Tuesday, Jan. 29, 2002 | 8:35 a.m.

I am on the fast track to becoming a work-related nut case, according to the University of Manchester Institute of Science and Technology.

Yeah, there's a news flash.

But miners are loonier. On a scale of 0 to 10, the institute says, miners were most likely to suffer work-related stress with a rating of 8.3. Journalists ranked No. 6 with a rating of 7.5.

I have no idea what the numbers measure, nor do I know why this study came about. It slid into my e-mail last week via a colleague. The chart ranks 19 occupations based on stress potential. (U.S. Postal workers didn't make the list.)

Only ratings of 6 or higher counted. Since we're simply going to make fun of it anyway, good or bad science doesn't matter.

Personnel managers came in dead last with a rating of 6. It didn't say, however, what the stress rating is for a personnel manager working at a mine. I'm thinking that could be a chart-buster in Nevada, seeing as how our mines are laying off people like a billon-dollar casino after a terrorist attack.

Still, working in a mine would have to be stressful, even if you weren't worried about being laid off every other day. My 12-year-old nephew and I took a silver mine tour in Park City, Utah, a few years back. You could give me big bags of money, and I'd not take an elevator into a mine shaft again.

The elevator car was composed of five compartments stacked atop each other. They'd load about 10 people into a compartment, drop it into the shaft, then load the next compartment, and drop it a little deeper into the shaft.
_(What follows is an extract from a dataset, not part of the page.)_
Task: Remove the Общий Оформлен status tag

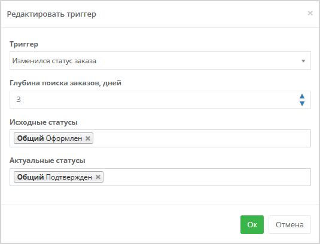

We were in the first group, which meant we spent something like 100 years dangling in nearly complete darkness while they loaded the elevator above us. We wore hard hats, which the kid thought was cool until we dropped into the shaft.
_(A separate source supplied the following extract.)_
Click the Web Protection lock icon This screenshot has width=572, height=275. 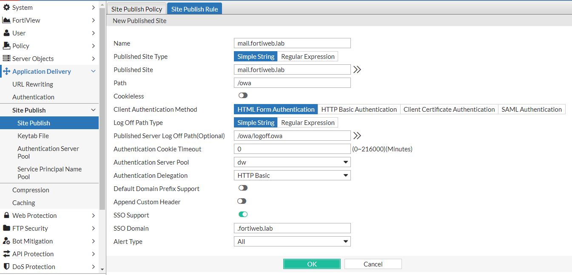(6, 215)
"We're not scared, are we, Aunt Susie?" he asked in a voice that was barely audible.

No, we weren't scared. I was a textbook case-study in panic and terror. He was 12 and would decide whether he was afraid based on my facial expression. I used so many muscles to maintain a smile for the following two hours, that even the bottoms of my feet hurt afterward.

Police officers came in second on the University of Manchester's stressful-jobs list, followed by prison officers and construction workers. (Hey, you try finding a job site in a town where every new house is pink stucco and behind a wall.)

Being a musician (No. 15) is just slightly more stressful than being a firefighter (No. 16), the ratings show. And broadcasters are more likely to freak out than either of those two occupations. Broadcasters ranked 11th, which means there is one thing scarier than an empty house or a big fire:

A TelePrompTer with big words.

Airline pilots barely edged-out journalists for the No. 5 most-stressful spot. I figure their coffee is worse (as hard as that would be to accomplish). And their gun-toting crazies are, after all, harder to spot.

We don't have to metal-detector profile people to figure out who is dangerous. We just have to remember who was fired last.

I find it amazing that churning out this drivel is considered more stressful than being a dentist, a doctor or a teacher. Readers aren't even ranked.

And judging by some of my mail, reading this is much tougher.